Bringing the evening to a close Euan Anderson remarked on the difficulties faced by the Piobaireachd competition judges, namely Tom Speirs, Iain Speirs, and himself. Judging took hours, days, and even then extra time was requested. There were high quality entries to be considered and every tune had to be listened to many times, perhaps as many as 20 times or more, until a fair judgement could be made. This was brought home when his better half was heard in the background humming one of the tunes. That could well have tipped the winner!
And that was it for the night, great company, pipes, tunes, pies, pints and craic!
I am pleased to announce that we will be holding our annual handicap contest on Tuesday 6th December.
Pipers are to play a Slow Air and Jig of their own choice.
In line with all the other major solo contests, we have a knowledgeable bench of judges comprising Drum Major Peter Toole and Simon Grant. Simon is Lead Drummer of The City of Edinburgh Pipe Band and led his corps to a very successful debut season in Grade 2 this year. Peter is of course a familiar face at Eagles. Both served in The Queens Own Highlanders/The Highlanders and so know a thing or two about the tune Cabar Feidh.
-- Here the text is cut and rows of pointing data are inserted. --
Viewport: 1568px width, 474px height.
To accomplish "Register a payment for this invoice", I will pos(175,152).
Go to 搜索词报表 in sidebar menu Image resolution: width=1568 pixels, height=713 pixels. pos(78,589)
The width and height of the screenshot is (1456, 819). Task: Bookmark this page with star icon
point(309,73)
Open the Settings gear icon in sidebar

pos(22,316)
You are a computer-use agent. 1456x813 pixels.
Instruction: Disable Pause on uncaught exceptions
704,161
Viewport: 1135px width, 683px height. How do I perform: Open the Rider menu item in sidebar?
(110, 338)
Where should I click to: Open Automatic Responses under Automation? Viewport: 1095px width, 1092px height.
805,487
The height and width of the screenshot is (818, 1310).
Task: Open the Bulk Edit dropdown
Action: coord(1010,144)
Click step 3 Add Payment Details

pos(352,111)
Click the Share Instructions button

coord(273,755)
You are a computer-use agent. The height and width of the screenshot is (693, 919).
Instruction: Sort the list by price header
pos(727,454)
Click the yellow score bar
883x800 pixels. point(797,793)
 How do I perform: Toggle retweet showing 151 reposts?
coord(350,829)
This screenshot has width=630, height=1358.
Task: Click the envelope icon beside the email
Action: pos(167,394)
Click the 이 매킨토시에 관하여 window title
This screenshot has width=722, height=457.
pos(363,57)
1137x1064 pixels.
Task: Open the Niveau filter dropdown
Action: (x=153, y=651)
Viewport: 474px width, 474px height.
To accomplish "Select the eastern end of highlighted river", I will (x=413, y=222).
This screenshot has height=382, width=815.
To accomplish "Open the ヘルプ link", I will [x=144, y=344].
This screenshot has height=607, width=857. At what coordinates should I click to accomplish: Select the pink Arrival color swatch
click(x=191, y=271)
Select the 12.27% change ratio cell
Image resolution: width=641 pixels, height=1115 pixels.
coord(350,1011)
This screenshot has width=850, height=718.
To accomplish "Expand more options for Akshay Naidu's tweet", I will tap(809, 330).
A handicap system will be applied to ensure a level playing field between top soloists and less seasoned players.
The Solo Piping Judges’ Association Code of Conduct will not apply. Members are free to attempt to influence the bench in any way they choose, preferably only on the evening of the competition.
There will be prizes for the top three performances plus the following:
Best dressed piper
Most amusing performance
Most spectacular break down
The contest is open to all paid up members. Entries on the night.